Most of us have a fear of failure and some of us have a fear of success. A fear that if we become successful it might alienate some of our closest friends and family members, it might turn us into workaholics working day and night to sustain that success and lifestyle, and so on. Fear of failure is something I think even the most successful entrepreneur's face from time to time.
Of course, we all know the old basketball saying: "You miss 100% of the shots you don't take".
Fear of failing and succeeding is something one has to overcome on their own but it terms of trying to overcome procrastination it is usually advisable to set less rigid and more reasonable deadlines for yourself and your work as outlined in this post over at harvard.edu http://www.iq.harvard.edu/blog/sss/archives/2006/10/procrastination.shtml (which references a study co-authored by Dan Ariely, who wrote the must read "Predictably Irrational").
Psychology Today has a research piece on the fear of failure here .
The Cost of No Action
It's kind of difficult to lay out pretty graphs and charts showing what the "cost of procrastination" really is. We can assign some arbitrary number to whatever benchmark profit exists per site in an imaginary portfolio. However, I think it's best if you play with your own numbers a bit and figure you what the cost of doing nothing is to you.
Factor in the hours you might be doing things like checking your email every 5 minutes, cluttering up Facebook with Farmville posts and annoying your friends with suggestions, wondering if this latest SEO tool suite will be the answer to your prayers, and last but not least wondering if your idea will work. There are more variables of course, but I just outlined some of things that might be commonplace.
Dealing with Competitors
The bottom line is that the web gets more and more competitive everyday and if you are just sitting on the sidelines waiting and waiting and waiting then your competition is going to sprint by you on their way to the end zone, over and over again.

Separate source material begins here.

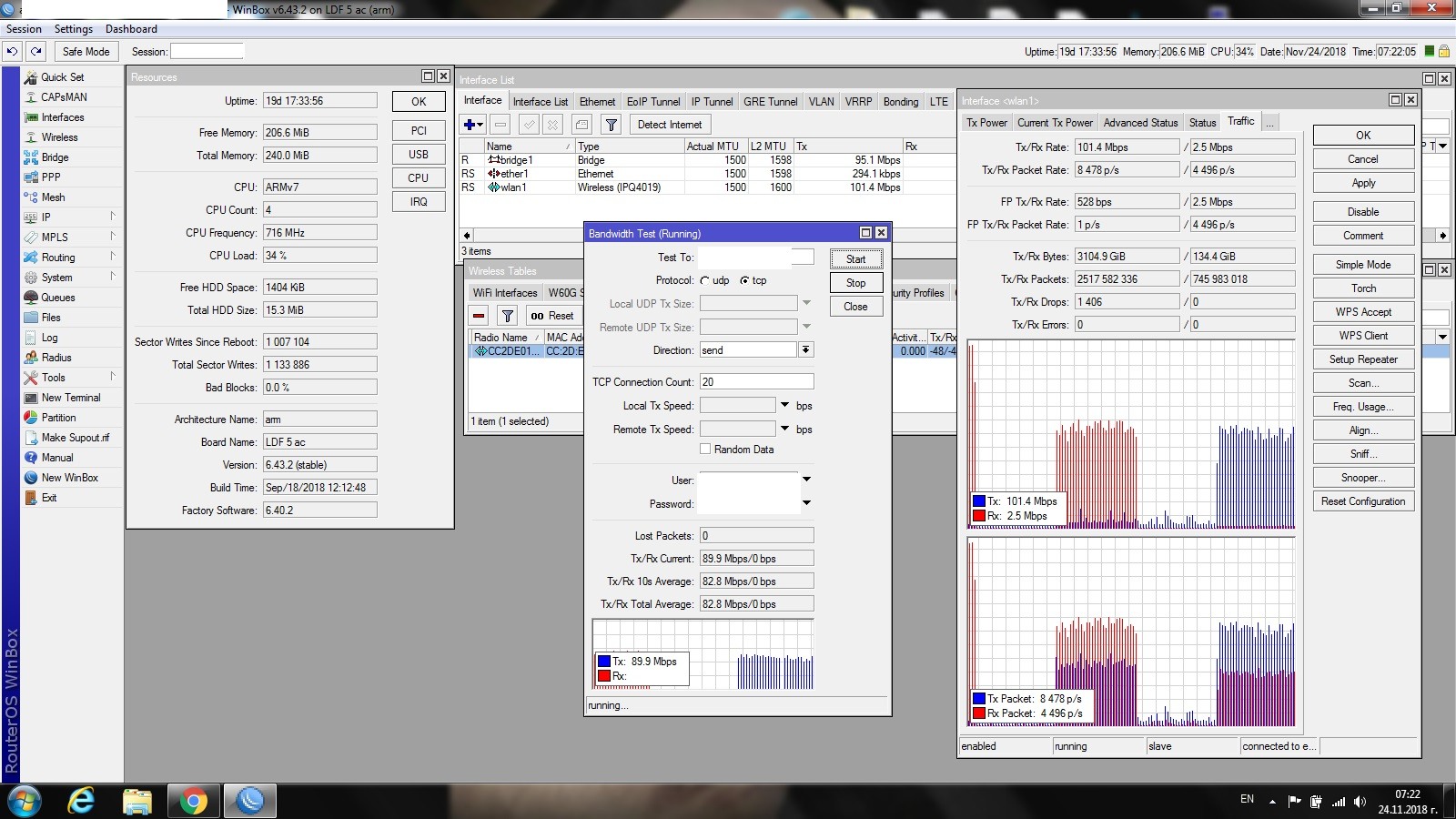Click the Torch button
Image resolution: width=1456 pixels, height=819 pixels.
(1362, 288)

Even if you don't have any fears of failure or success, or maybe you are extremely self-confident in your abilities, you should consider getting a bit more into the game if you want to make any significant headway in your efforts for world domination. You want to try and avoid doing a bunch of things "average". Try and nail down an effective process which you can replicate somewhat, site to site.
It's Up to You
Project management is an essential skill you'll need if you want to run multiple sites, create multiple products, or if you are running a web business with any scale. I like to work in different markets so I can a sense of what others are doing to be successful, more consumer data to evaluate, the ability to establish connections with people I otherwise would have never been able to establish a business relationship with, and so on. Keeping track of the different things I'm doing can be a chore. Enter.....the cloud.

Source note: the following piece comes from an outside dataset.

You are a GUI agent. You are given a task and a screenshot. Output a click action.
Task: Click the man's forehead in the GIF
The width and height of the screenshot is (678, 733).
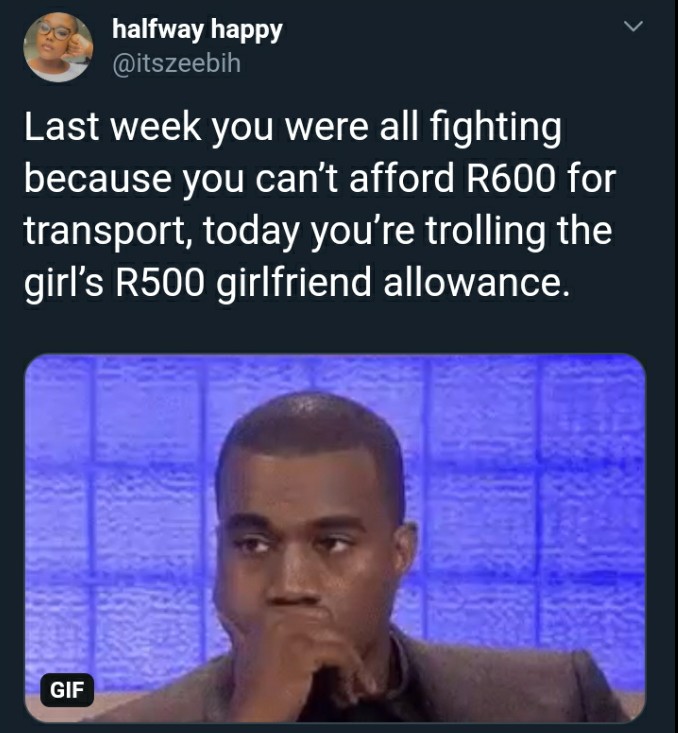(311, 477)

With so many moving parts to a site these days (SEO, PPC, social media, monetization, domain buying, market research) you'll find yourself with quite a list of to-do's and contacts piling up all over the place. One thing that has helped me tremendously is being able to put most of my business in the cloud with services like:
- Google Docs
- Wordtracker's KW Project Manager
Being pretty much 100% mobile really has its advantages. I like a change of scenery every once and awhile so having all my stuff readily accessible at a moment's notice is fantastic.
So take advantage of the opportunities out there, don't over-extend yourself, and establish flexible (yet reasonable) due dates and goals for you and your business. In the end, I think you'll thank yourself for it.